## SET EXERCISE
Update the data that begins at the line containing "The height and" and ends after the line containing "pyautogui.click(x=203, y=213)", replacing "screenshot" with "screen capture" and keeping everything else the same. Omit the pictures from your answer.

## DATA LISTING
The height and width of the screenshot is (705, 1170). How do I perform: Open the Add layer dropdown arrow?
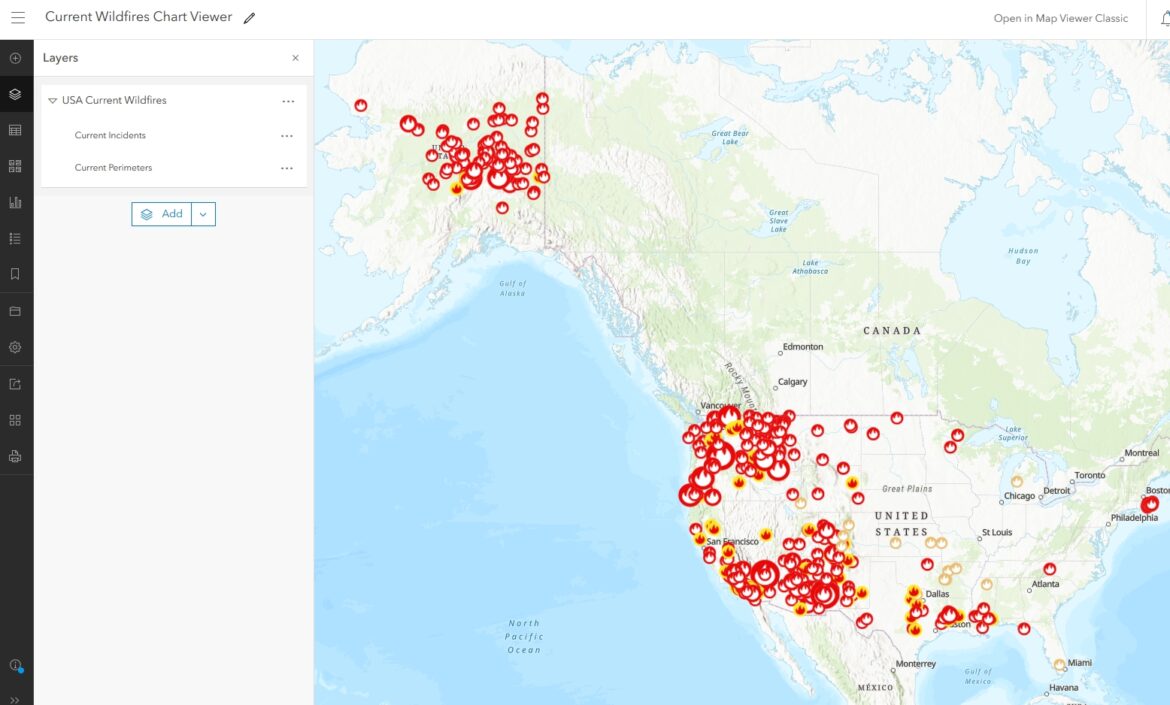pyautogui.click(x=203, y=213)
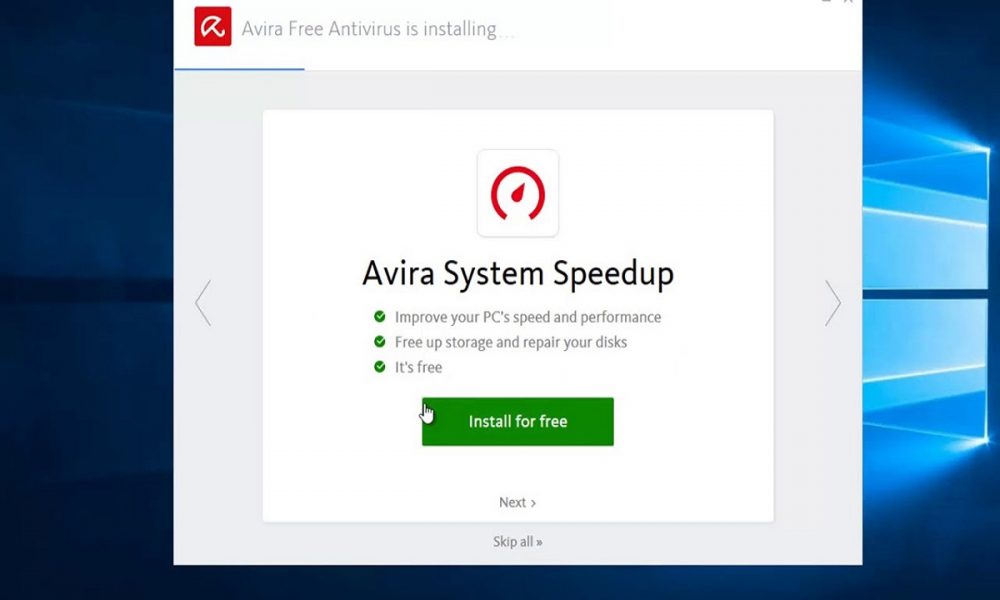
---
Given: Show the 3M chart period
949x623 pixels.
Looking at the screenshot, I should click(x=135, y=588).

## FINISHED TASK
The height and width of the screen capture is (705, 1170). How do I perform: Open the Add layer dropdown arrow?
pyautogui.click(x=203, y=213)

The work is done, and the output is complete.